=== Stated problem ===
Reproduce word for word the part of the forum post on solving xe^x = c by iteration, starting with "I found by intuition-guided" and going on through "fast FI systematically?".
--- Supplied text ---
Yesterday I randomly thought of solving $xe^x = c$ via functional iteration (FI) after manipulating the equation into a form "$x = \cdots$" that gives the 'fastest' convergence rate regardless of the starting estimate.

I found by intuition-guided trial and error that the equation $x = ( c x^r e^{-x} )^\frac{1}{r+1}$ where $r = \ln(c)$ does exceptionally well for large $c$, as long as the starting estimate is positive.

In contrast, Newton-Raphson (NR) approximation (on $x e^x - c = 0$) does poorly if the starting estimate is too far. I know the details of this behaviour (see https://math.stackexchange.com/a/800070), but I don't know much about FI, so I don't really understand how to find a suitable equation to ensure 'fast' convergence.

After that, I found that the equation $x = (x+1)/(e^x/c+1)$ gives an even better FI, which out-performs both my first FI and NR.

First question is, why is this FI so good (Kibble has already done this part, so you don't have to mention it again if you answer my question), and how to find such a fast FI systematically?

After that, I found that NR-log (namely NR on $x + \ln(x) - \ln(c) = 0$) converges much faster than my improved FI, but only if the initial estimate is not too large, otherwise it generates a negative next estimate and crashes on the next iteration.
--- Stored rows ---
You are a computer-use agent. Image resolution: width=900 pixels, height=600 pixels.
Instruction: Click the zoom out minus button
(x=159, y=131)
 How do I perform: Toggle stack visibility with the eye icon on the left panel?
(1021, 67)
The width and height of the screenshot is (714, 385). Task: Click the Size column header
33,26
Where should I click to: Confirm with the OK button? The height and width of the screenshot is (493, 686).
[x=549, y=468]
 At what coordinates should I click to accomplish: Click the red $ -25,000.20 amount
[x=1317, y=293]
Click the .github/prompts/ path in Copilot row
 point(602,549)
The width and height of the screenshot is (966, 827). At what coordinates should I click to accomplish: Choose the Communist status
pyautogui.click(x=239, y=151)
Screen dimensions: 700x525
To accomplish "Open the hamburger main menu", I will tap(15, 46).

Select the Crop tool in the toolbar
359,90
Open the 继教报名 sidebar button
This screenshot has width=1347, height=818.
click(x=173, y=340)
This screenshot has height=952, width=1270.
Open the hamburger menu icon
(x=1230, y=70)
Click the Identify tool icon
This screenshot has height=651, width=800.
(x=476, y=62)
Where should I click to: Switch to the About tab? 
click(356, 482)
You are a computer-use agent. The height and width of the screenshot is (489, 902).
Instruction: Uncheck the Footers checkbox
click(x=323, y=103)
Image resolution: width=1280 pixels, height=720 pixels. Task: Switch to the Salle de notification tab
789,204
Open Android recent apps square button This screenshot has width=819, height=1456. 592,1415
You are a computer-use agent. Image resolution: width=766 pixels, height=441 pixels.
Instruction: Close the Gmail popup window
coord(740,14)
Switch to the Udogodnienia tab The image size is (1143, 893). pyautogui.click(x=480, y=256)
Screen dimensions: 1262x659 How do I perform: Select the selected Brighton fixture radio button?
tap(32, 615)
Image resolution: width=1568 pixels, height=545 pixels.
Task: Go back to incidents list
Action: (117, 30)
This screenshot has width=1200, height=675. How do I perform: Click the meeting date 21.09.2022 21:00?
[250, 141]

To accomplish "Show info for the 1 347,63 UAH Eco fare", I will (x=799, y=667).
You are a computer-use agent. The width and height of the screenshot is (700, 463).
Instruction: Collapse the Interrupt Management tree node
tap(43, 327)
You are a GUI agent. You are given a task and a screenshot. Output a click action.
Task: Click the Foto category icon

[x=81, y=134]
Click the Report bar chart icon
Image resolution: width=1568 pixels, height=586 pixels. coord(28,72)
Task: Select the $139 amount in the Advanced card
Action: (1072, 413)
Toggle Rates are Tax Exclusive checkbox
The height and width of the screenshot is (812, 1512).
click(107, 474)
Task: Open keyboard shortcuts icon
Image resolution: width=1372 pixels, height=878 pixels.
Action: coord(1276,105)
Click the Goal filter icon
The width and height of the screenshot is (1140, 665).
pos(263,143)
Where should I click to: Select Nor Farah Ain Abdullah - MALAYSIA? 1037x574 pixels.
---
=== Solution for this problem ===
I found by intuition-guided trial and error that the equation $x = ( c x^r e^{-x} )^\frac{1}{r+1}$ where $r = \ln(c)$ does exceptionally well for large $c$, as long as the starting estimate is positive.

In contrast, Newton-Raphson (NR) approximation (on $x e^x - c = 0$) does poorly if the starting estimate is too far. I know the details of this behaviour (see https://math.stackexchange.com/a/800070), but I don't know much about FI, so I don't really understand how to find a suitable equation to ensure 'fast' convergence.

After that, I found that the equation $x = (x+1)/(e^x/c+1)$ gives an even better FI, which out-performs both my first FI and NR.

First question is, why is this FI so good (Kibble has already done this part, so you don't have to mention it again if you answer my question), and how to find such a fast FI systematically?